Biochemical and biophysical changes underlie the mechanisms of basement membrane disruptions in a mouse model of dystroglycanopathy.

机构信息

Department of Neuroscience and Physiology, SUNY Upstate Medical University, USA.

出版信息

Matrix Biol. 2013 Apr 24;32(3-4):196-207. doi: 10.1016/j.matbio.2013.02.002. Epub 2013 Feb 27.

Abstract

Mutations in glycosyltransferases, such as protein O-mannose N-acetylglucosaminyltransferase 1 (POMGnT1), causes disruptions of basement membranes (BMs) that results in neuronal ectopias and muscular dystrophy. While the mutations diminish dystroglycan-mediated cell-ECM interactions, the cause and mechanism of BM disruptions remain unclear.

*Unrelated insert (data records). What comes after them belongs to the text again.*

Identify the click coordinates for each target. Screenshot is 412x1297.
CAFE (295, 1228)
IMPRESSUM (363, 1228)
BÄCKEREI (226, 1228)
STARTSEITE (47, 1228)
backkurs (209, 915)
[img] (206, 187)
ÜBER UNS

In this study, we established an in vitro model to measure BM assembly on the surface of neural stem cells. Compared to control cells, the rate of BM assembly on POMGnT1 knockout neural stem cells was significantly reduced. Further, immunofluorescence staining and quantitative proteomic analysis of the inner limiting membrane (ILM), a BM of the retina, revealed that laminin-111 and nidogen-1 were reduced in POMGnT1 knockout mice. Finally, atomic force microscopy showed that the ILM from POMGnT1 knockout mice was thinner with an altered surface topography. The results combined demonstrate that reduced levels of key BM components cause physical changes that weaken the BM in POMGnT1 knockout mice. These changes are caused by a reduced rate of BM assembly during the developmental expansion of the neural tissue.

摘要

糖基转移酶(如蛋白 O-甘露糖 N-乙酰氨基葡萄糖基转移酶 1(POMGnT1))的突变会破坏基底膜(BMs),导致神经元异位和肌肉营养不良。虽然这些突变会减少 dystroglycan 介导的细胞-ECM 相互作用,但 BM 破坏的原因和机制仍不清楚。在这项研究中,我们建立了一种体外模型来测量神经干细胞表面上的 BM 组装。与对照细胞相比,POMGnT1 敲除神经干细胞上 BM 组装的速度显著降低。此外,对视网膜 BM 内界膜(ILM)的免疫荧光染色和定量蛋白质组学分析表明,POMGnT1 敲除小鼠中的层粘连蛋白-111 和巢蛋白-1 减少。最后,原子力显微镜显示,POMGnT1 敲除小鼠的 ILM 更薄,表面形貌发生改变。这些结果表明,关键 BM 成分的水平降低导致了物理变化,从而削弱了 POMGnT1 敲除小鼠的 BM。这些变化是由神经组织发育扩张过程中 BM 组装速度降低引起的。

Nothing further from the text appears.